Mais plusieurs critiques s’élèvent, au cours du premier semestre 1908, en particulier de l’architecte des Bâtiments civils Victor Blavette, qui met en cause l’étanchéité de la toiture, et du professeur à Polytechnique Gustave Umbdenstock. À la suite du décès d’Ernest Decroix, la municipalité demande de nouveaux plans à l’architecte Louis Debrouwer (4 mars 1910). Alors même que le ministère de l’Intérieur valide l’emprunt, tout en recommandant l’utilisation de la pierre de taille (entraînant ainsi un fort renchérissement du devis, à hauteur de 1 424 233 francs), Debrouwer reprend le travail de Decroix, en y ajoutant un beffroi et en recourant au béton armé. La construction débute finalement en 1911, mais est émaillée de soupçons de malversations. Alors que la structure du bâtiment est presque achevée, l’architecte présente le 23 juillet 1914 une demande de rallonge avoisinant le devis initial, soit 1 394 771 francs de dépassement. Le conseil municipal, qui doit se réunir quinze jours plus tard pour statuer, en est empêché par la déclaration de guerre et la suspension des travaux.

Durant le conflit, le bâtiment est utilisé par les militaires ; la place accueille le cercle du soldat belge et des locaux pour les permissionnaires de l’armée britannique.
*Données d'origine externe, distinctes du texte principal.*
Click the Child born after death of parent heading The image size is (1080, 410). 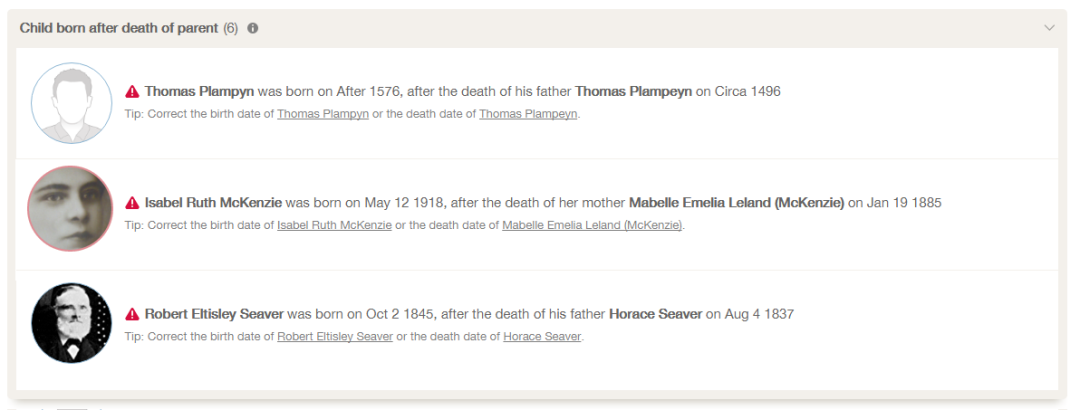click(x=119, y=28)
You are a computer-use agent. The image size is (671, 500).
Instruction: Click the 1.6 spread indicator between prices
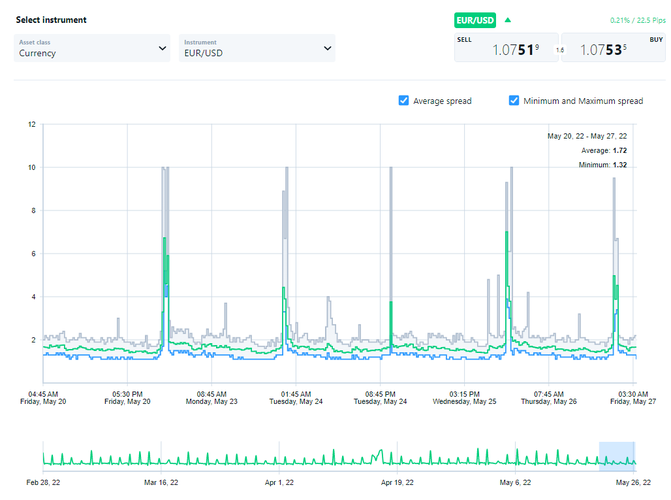click(x=561, y=49)

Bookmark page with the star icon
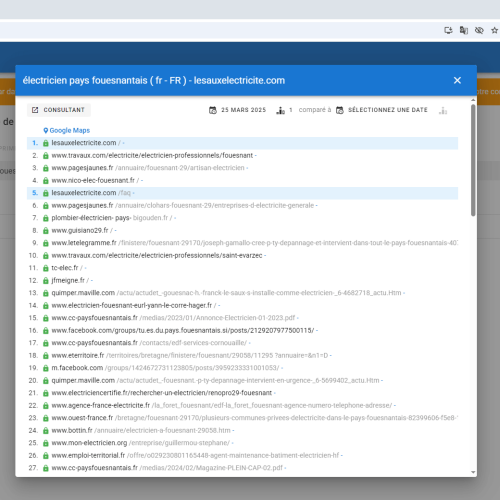(494, 30)
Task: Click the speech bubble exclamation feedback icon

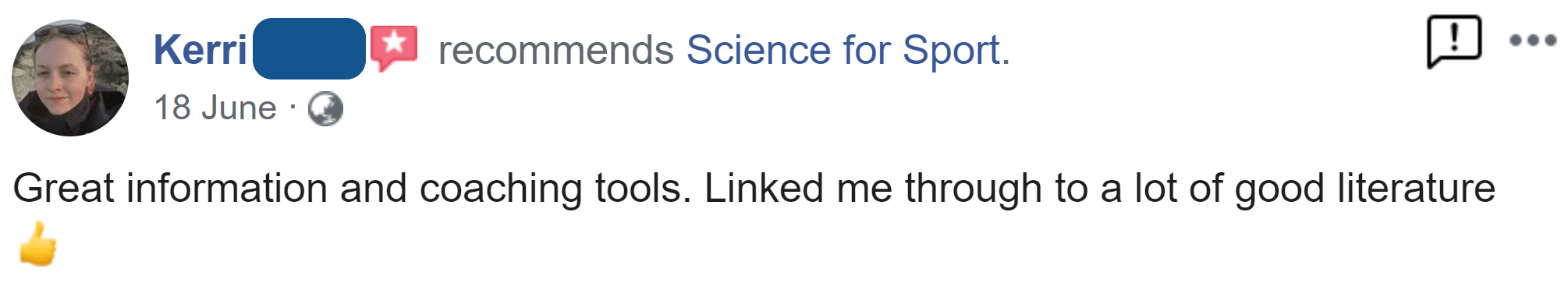Action: [x=1454, y=41]
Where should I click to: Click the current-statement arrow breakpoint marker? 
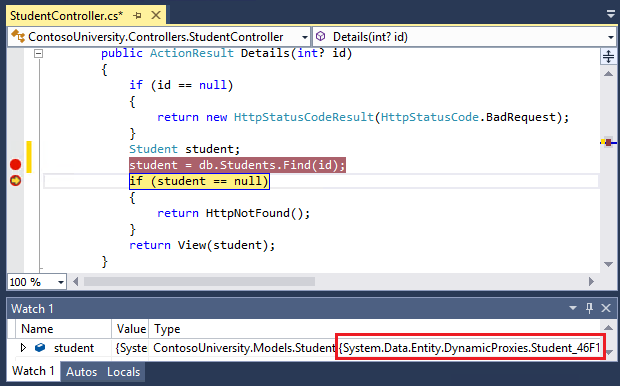click(15, 181)
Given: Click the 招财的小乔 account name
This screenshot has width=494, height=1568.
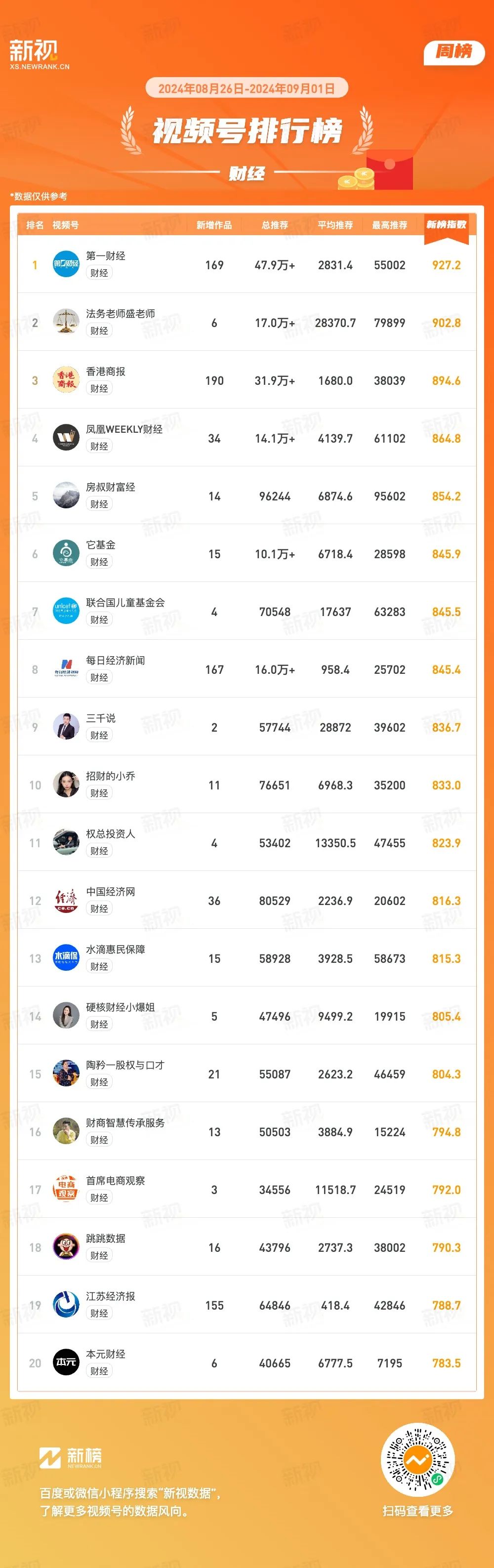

Laissé sans protection, le ciment de l’hôtel de ville s’effrite, et un bombardement provoque un trou au sommet du beffroi. Devant la saturation du bâtiment de la place Crèvecœur, l’administration décide cependant d’anticiper son installation : le conseil municipal y tient sa première réunion, le 14 avril 1918.

Les travaux reprennent cependant au ralenti après la guerre et les services municipaux fonctionnent encore longtemps dans des locaux provisoires, avec un mobilier rassemblé dans l’urgence au printemps 1918. L’édifice est finalement inauguré le 12 avril 1925, soit quarante ans après la fusion des deux communes.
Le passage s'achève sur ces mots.